June 22, 2006
Tod’s Favorite Beef Stroganoff

recipe thursdayJust about every time I want to have a special dinner, romantic candlelight, or fancy occasion meal and I ask Tod what he’d like to have, he answers “beef stroganoff.” And this is the one he means.

Tod’s Favorite Beef Stroganoff
serves 4 or Tod

650 gr beef tenderloin, cut into 2x2x4 cm strips
olive oil
2 Tblsp butter
6 shallots, minced
40 white button mushrooms, thickly sliced
1 cup beef broth
2 Tblsp cognac or brandy
150 ml heavy cream
1 Tblsp dijon mustard
1 Tblsp fresh dill, minced
salt & pepper
paprika

Sprinkle the beef with salt & pepper. Heat a couple tablespoons of oil in a heavy skillet until very hot, then brown the meat on both sides. Work in small batches so you don’t overload the pan, and transfer the browned beef to a baking pan.

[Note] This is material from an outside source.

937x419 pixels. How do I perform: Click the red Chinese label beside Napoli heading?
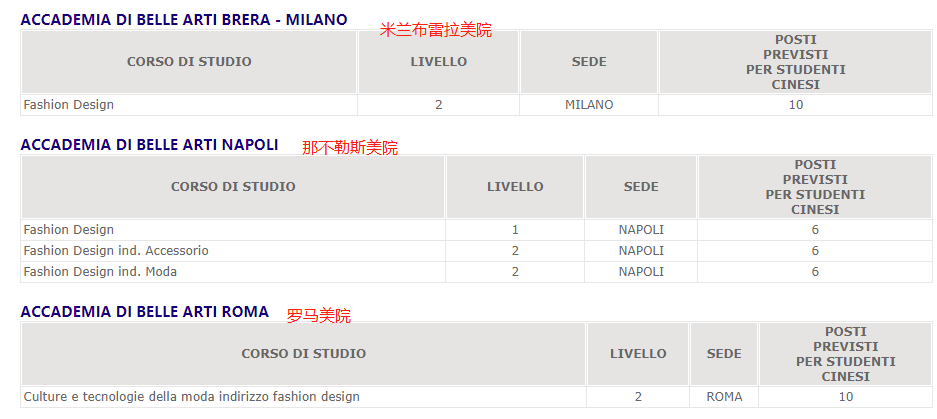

Reduce the heat to medium and melt the butter. Saute the shallots, scraping the pan to release the beef drippings. Add the mushrooms and cook about 10 minutes, or until the liquid evaporates. Add the cognac or brandy and the beef broth. Simmer 15 minutes or until the liquid is reduced by about half and coats the mushrooms. Stir in the cream and mustard. Add meat and any juices from the pan. Cook until beef is heated through, about 2 minutes. Season with dill, salt & pepper.

Serve over buttered egg noodles and garnish with paprika.

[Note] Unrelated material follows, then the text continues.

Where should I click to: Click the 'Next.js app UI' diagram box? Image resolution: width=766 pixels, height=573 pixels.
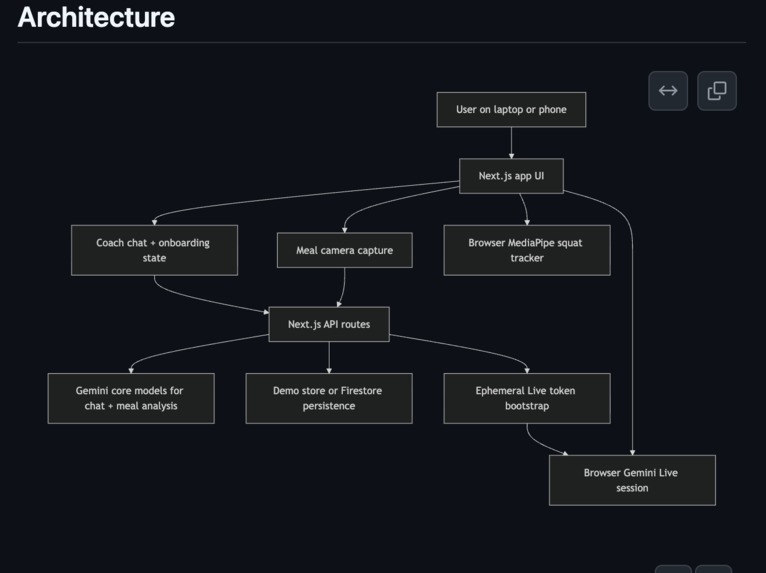tap(511, 176)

Posted by kuri at June 22, 2006 09:02 AM

Comments

YUM!!! I think my family will love this, can’t wait to try it.

Posted by: Heidi on June 22, 2006 09:44 PM

Your tragic commingling of metric and English measurements has TAINTED the Matrix.

Posted by: peterb on June 22, 2006 11:17 PM

Oops. OK, here you go in metric. I can’t do the imperial stuff so well anymore…

650 gr
30 gr
6
40
200 ml
30 ml
150 ml
15 ml
15 ml

Posted by: Kristen on June 23, 2006 01:23 AM

It’s sexy when metric and English measurements comingle.

Posted by: Jenn on June 23, 2006 01:47 AM

SUGOI — I sometimes make “beef stroganoff” using “beef stroganoff NO MOTO”. OK, mest return of my elder daughter I’ll try this.

Posted by: Mieko on June 23, 2006 11:38 AM

I much prefer cups and tablespoons for flour, butter etc as I can improvise with kitchen implements for measuing, but for meat I prefer metric as I don’t know pounds and ounces. So your recipe made perfect sense to me - and it is one of my fave meals as well. Noodles are a different touch - we normally have rice.